BEVEELT dat de tijd welke [veroordeelde] voornoemd in het Verenigd Koninkrijk in voor¬lopige hechtenis alsmede ter executie van de haar opgelegde vrij¬heidsstraf heeft doorgebracht en de tijd gedurende welke zij met het oog op overbrenging naar Nederland en uit hoofde van de Wet over¬dracht tenuitvoerlegging strafvonnissen van haar vrijheid beroofd is geweest, bij de tenuitvoerlegging van de straf in zijn geheel in mindering zal worden gebracht.

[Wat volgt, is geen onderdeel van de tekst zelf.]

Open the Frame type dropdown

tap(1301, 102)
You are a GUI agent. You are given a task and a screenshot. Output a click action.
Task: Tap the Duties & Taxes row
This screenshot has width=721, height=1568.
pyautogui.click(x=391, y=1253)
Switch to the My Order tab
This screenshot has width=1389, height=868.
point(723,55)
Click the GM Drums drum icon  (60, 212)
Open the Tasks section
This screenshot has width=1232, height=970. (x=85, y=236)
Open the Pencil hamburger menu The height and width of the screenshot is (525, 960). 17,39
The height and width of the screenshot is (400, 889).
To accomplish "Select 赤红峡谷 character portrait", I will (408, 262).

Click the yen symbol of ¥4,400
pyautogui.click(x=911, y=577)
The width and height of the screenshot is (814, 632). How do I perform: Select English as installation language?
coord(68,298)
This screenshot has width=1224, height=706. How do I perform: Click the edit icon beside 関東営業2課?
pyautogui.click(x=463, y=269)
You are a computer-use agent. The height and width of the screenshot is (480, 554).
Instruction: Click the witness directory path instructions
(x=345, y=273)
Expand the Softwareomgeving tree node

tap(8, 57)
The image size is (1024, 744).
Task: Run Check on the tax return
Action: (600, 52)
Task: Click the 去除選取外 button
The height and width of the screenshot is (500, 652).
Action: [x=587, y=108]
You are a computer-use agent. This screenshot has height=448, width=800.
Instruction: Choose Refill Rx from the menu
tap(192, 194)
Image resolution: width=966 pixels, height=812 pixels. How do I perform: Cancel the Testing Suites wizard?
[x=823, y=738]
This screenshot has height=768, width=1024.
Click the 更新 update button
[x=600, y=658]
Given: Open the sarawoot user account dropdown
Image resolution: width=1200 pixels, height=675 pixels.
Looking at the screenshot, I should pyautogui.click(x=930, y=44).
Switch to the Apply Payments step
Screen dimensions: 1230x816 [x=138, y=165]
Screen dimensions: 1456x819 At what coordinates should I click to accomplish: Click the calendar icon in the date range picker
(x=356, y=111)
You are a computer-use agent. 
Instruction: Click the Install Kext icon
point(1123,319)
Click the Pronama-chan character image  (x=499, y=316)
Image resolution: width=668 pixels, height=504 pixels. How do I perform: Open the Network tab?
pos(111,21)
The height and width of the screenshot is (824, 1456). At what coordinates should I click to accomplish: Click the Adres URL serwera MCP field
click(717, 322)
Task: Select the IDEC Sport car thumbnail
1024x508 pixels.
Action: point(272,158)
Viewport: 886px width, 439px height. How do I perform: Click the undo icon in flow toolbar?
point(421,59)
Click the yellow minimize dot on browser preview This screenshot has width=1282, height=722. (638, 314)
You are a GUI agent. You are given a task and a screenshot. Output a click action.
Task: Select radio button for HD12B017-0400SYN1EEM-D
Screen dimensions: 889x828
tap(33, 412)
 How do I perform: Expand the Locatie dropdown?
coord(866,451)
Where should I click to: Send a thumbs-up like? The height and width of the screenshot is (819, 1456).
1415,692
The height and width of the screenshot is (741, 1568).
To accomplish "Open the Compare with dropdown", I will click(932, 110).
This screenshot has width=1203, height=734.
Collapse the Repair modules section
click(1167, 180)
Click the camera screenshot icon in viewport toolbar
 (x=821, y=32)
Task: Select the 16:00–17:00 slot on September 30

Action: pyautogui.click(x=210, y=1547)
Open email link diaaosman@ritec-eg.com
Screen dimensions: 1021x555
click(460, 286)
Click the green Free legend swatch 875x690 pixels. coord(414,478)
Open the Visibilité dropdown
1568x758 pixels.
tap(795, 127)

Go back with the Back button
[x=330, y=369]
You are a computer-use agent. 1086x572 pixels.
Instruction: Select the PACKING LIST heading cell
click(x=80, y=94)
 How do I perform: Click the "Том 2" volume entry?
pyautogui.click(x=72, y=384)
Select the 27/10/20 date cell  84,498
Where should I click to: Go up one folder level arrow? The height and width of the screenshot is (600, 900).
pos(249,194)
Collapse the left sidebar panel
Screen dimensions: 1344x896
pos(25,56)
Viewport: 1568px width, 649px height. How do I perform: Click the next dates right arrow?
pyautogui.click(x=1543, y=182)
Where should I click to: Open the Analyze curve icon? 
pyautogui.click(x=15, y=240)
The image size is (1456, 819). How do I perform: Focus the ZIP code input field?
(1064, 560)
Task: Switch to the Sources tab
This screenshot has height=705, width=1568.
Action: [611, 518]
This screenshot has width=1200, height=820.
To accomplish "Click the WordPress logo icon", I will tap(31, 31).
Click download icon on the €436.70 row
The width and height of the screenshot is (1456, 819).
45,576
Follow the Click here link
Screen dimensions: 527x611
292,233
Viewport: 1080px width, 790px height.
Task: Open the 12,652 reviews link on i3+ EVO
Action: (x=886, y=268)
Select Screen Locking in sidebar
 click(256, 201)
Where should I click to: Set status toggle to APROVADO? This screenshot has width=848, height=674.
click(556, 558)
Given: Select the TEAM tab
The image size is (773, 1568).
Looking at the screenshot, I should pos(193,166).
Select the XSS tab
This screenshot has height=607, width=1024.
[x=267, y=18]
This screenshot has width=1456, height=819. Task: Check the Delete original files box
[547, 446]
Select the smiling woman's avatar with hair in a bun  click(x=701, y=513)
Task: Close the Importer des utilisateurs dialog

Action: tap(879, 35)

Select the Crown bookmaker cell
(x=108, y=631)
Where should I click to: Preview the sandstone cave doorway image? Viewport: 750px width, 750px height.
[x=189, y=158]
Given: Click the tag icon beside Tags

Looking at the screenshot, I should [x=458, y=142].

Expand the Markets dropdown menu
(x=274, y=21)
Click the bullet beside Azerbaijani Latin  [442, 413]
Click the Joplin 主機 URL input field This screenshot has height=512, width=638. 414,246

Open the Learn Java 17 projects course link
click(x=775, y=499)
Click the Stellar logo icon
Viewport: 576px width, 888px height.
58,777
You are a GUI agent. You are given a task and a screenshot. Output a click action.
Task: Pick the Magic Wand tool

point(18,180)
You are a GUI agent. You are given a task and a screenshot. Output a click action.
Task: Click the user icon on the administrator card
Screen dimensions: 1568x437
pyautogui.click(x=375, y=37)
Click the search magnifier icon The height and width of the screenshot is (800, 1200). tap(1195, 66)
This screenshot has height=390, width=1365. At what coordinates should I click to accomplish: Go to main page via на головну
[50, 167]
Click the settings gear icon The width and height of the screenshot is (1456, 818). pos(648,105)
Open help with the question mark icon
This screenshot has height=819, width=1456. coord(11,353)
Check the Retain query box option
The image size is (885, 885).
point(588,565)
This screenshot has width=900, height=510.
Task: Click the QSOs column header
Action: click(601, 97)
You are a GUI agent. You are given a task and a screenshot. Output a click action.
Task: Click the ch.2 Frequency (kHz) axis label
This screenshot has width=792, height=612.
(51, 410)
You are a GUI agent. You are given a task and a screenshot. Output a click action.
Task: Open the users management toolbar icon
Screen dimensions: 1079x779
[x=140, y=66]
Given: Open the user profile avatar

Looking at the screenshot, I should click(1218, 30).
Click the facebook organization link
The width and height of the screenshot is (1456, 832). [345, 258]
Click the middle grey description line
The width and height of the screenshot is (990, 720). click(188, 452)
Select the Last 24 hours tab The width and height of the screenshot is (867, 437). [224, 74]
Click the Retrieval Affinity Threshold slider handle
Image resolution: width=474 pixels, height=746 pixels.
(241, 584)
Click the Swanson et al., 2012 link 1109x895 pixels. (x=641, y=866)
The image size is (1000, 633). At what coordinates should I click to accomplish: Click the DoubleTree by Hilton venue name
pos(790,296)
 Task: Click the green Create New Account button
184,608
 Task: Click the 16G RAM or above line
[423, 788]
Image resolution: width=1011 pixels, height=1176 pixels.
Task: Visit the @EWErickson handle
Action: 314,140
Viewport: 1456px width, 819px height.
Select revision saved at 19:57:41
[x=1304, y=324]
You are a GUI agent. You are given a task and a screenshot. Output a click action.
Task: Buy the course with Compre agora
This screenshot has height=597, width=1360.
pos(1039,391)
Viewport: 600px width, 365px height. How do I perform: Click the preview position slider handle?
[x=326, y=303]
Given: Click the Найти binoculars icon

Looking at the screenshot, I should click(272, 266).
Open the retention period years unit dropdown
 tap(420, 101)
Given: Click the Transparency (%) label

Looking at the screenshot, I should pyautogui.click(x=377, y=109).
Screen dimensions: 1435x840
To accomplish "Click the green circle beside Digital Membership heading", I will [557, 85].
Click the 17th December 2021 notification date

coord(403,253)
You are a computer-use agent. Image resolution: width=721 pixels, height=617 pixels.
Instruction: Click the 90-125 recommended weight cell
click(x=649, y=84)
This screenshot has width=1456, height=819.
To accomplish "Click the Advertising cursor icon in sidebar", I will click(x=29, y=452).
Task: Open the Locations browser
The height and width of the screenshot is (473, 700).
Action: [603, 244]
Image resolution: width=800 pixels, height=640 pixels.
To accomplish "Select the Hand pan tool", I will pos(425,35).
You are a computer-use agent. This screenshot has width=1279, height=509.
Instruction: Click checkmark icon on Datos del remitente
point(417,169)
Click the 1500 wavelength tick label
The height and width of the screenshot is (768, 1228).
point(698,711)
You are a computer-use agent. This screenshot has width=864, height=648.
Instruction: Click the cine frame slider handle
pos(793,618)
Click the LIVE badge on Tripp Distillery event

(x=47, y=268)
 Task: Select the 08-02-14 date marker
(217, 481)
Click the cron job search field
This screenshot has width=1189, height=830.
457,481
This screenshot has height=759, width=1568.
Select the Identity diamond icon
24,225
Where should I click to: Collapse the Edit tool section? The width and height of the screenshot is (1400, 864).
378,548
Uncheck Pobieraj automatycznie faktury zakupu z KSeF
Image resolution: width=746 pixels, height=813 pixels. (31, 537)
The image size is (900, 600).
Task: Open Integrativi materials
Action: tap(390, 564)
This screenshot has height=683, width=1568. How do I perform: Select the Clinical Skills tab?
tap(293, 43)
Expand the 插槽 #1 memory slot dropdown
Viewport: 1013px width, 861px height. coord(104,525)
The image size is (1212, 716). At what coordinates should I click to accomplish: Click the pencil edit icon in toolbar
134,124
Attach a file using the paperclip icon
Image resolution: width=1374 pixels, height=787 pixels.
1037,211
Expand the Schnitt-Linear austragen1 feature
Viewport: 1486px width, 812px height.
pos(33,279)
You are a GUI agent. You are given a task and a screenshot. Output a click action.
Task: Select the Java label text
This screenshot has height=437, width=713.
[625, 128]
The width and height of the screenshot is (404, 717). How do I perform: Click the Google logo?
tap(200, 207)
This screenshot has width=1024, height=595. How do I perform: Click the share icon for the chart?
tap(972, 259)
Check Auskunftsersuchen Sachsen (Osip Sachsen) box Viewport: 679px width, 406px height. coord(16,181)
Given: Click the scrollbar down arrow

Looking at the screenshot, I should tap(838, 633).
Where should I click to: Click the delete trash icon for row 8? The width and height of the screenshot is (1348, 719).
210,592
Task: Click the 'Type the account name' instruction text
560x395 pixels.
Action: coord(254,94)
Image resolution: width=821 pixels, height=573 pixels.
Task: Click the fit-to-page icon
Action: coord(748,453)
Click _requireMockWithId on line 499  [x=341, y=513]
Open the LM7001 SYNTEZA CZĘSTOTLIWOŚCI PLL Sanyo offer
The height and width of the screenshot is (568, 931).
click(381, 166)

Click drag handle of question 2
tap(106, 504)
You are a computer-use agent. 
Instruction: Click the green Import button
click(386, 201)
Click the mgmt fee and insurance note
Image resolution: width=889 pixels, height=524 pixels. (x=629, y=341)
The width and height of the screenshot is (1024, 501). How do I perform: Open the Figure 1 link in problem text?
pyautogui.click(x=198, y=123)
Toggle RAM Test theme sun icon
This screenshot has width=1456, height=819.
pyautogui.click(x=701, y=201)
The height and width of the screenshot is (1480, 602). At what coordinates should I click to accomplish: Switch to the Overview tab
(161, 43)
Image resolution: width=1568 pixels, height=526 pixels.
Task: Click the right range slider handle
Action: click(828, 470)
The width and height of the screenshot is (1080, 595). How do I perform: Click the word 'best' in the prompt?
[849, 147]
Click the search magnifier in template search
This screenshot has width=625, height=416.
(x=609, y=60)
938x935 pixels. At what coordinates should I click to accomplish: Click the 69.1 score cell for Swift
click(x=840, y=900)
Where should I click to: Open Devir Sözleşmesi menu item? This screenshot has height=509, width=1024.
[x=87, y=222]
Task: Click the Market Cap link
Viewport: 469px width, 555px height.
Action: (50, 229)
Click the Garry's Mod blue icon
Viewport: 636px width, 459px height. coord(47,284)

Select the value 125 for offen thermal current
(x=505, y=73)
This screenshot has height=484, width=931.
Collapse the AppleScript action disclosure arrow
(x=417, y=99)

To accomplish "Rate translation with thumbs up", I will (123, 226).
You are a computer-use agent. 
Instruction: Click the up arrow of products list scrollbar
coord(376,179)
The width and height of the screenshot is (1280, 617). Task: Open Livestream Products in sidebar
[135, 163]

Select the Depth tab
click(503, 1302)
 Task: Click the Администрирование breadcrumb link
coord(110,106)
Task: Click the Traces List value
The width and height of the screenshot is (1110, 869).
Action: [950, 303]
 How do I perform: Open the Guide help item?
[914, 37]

Beveelt dat een gedeelte, groot 12 (twaalf) maanden, van deze gevangenisstraf niet tenuitvoergelegd zal worden, tenzij later anders wordt gelast.
Stelt daarbij een proeftijd van 2 jaren vast.
De tenuitvoerlegging kan worden gelast indien veroordeelde zich voor het einde van de proeftijd aan een strafbaar feit schuldig maakt.
Stelt als bijzondere voorwaarde:
dat veroordeelde zich gedurende de proeftijd blijft onder toezicht en leiding van de Reclassering Nederland, ressort Amsterdam, en zich gedurende die proeftijd gedraagt naar de door of namens die instelling te geven aanwijzingen, zolang deze instelling dat noodzakelijk oordeelt.
Gelast de tenuitvoerlegging van de straf, voorzover deze voorwaardelijk is opgelegd bij voornoemd vonnis d.d. 19 april 2007, zijnde 180 (honderdtachtig) dagen gevangenisstraf.
Aldus gewezen door:
mr. M.F.J.M. de Werd, voorzitter,
mrs. H.P.H.I Cleerdin en M.M. van der Nat, rech¬ters,
in tegenwoordigheid van mr. A.B. Boukema, grif¬fier,
en uitgesproken ter openbare terechtzitting van 23 december 2008.